▸ **EXERCISE BRIEF**
Continue the Beamer Ball 2.0 piece below, picking up right after its last sentence.

▸ **PAGE EXTRACT**
+--

Getting Beamer Ball 2.0 on track to ascend
J.C. Shurburtt

Carolina is now 23 games in to Beamer Ball 2.0 under head coach Shane Beamer. There are a lot of good things that have happened during his short tenure so far.

-The Culture that Beamer wants to build is in place in spite ofsome ugly losses. It's helped this team win games this year.
-Carolina signed a top 25 class for 2022 (including a top 10 class from the portal) and has a top 15 class for 2023. In-state recruiting is starting to become more favorable and the staff has made in-roads in areas this program has not always recruited well before like the Washington, D.C., area. The assistant coaches and off-field personnel like Taylor Edwards have all done an excellent job on the trail and it is only going to get better.
-There's an elite support staff with people like Derrick Moore, who is the best in the country at what he does. In today's challenging world for young people and in particular student athletes, there's no more valuable resource.
-Fan support is at an all-time high since Spurrier.
-Williams-Brice Stadium now more closely resembles a rock concert than a college football game at night. It's gone from a tough place to play to an absolutely bonkers atmosphere for night games.
-There is still a state of the art, $50 million ops building and one of the top indoor and outdoor practice facilities in the country in place. That goes along with elite level housing (650 Lincoln) and academic support (The Dodie) for student athletes.
The team is 6-4 and it's been somewhat of a disappointing season to date. Carolina is still going bowling, but this is where you have to dig in and where the past is relevant to the future.
Let’s take stock of all three phases and since it is indeed Beamer Ball, we will start with special teams.

+--

▸ **MATERIAL**
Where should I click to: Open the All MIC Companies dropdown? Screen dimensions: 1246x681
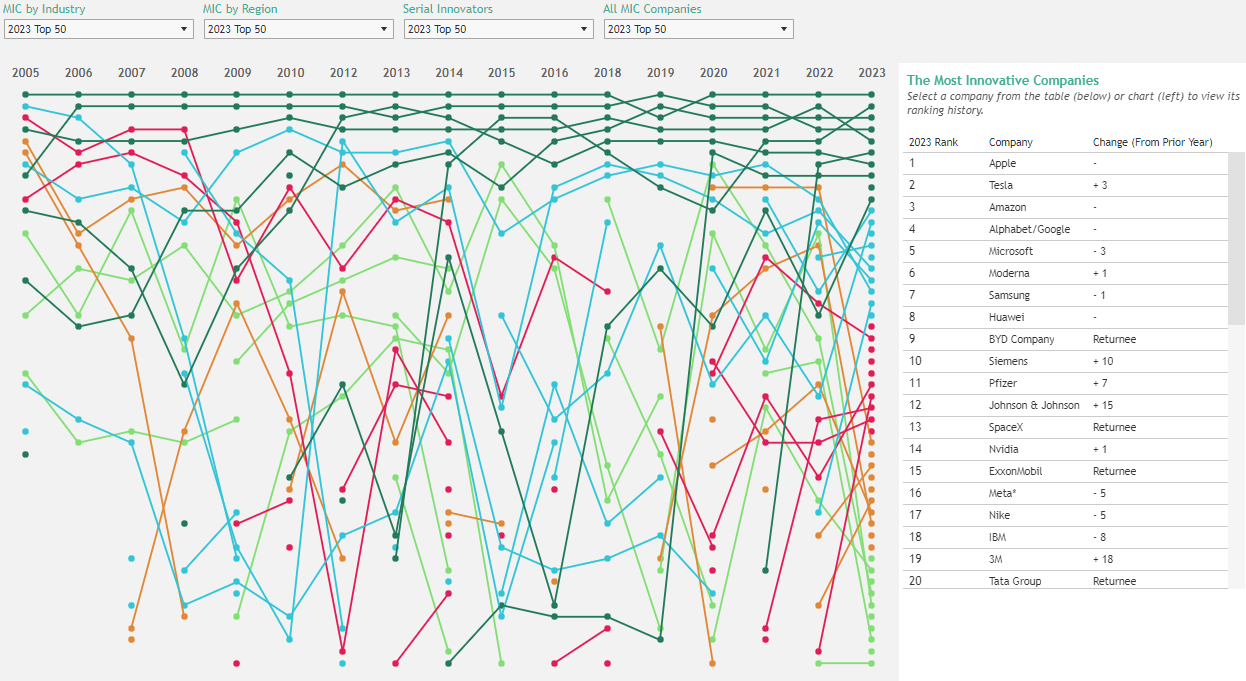(x=697, y=29)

+--

▸ **WRITTEN ANSWER**
The Gamecocks have the best special teams in the country, both in terms of eyeball test and metrics. The kicking game is elite, the return game is dangerous, the coverage and block units are excellent and coordinator Pete Lembo, who in many ways is the “Spurrier of special teams” is elite when it comes to scouting the opposing team for opportunities to run fakes that his players execute flawlessly and with confidence. This phase of the game gives Carolina hope and particularly in 2022 has shined. If this continues (and there is no reason why it should not), it is going to make a huge difference now and in the future for this program. Right now, it’s the one spot Carolina has an advantage game to game. This box is checked.

Defensively, the name of the game so far has been turnovers. The Gamecocks are relatively consistent forcing them, though the nature of the game is that you don’t always get them. Even in Saturday’s 38-6 drubbing at the hands of Florida in The Swamp, cornerback Darius Rush had his hands on an interception early. Beyond that, though, we’ve seen Clayton White, USC’s defensive coordinator, dial up plenty of exotic pressures from time to time and a Carolina secondary that seems to disguise its coverages well, leading to interceptions. We have seen White’s units both here and at Western Kentucky get into attack mode and cause a lot of havoc and chaos, which is exactly what you want a defense to do. Yes, this side of the ball needs to get better at stopping the run like yesterday, but the players have all commented on how fun it is to play in the scheme and when it is clicking, it’s quite good.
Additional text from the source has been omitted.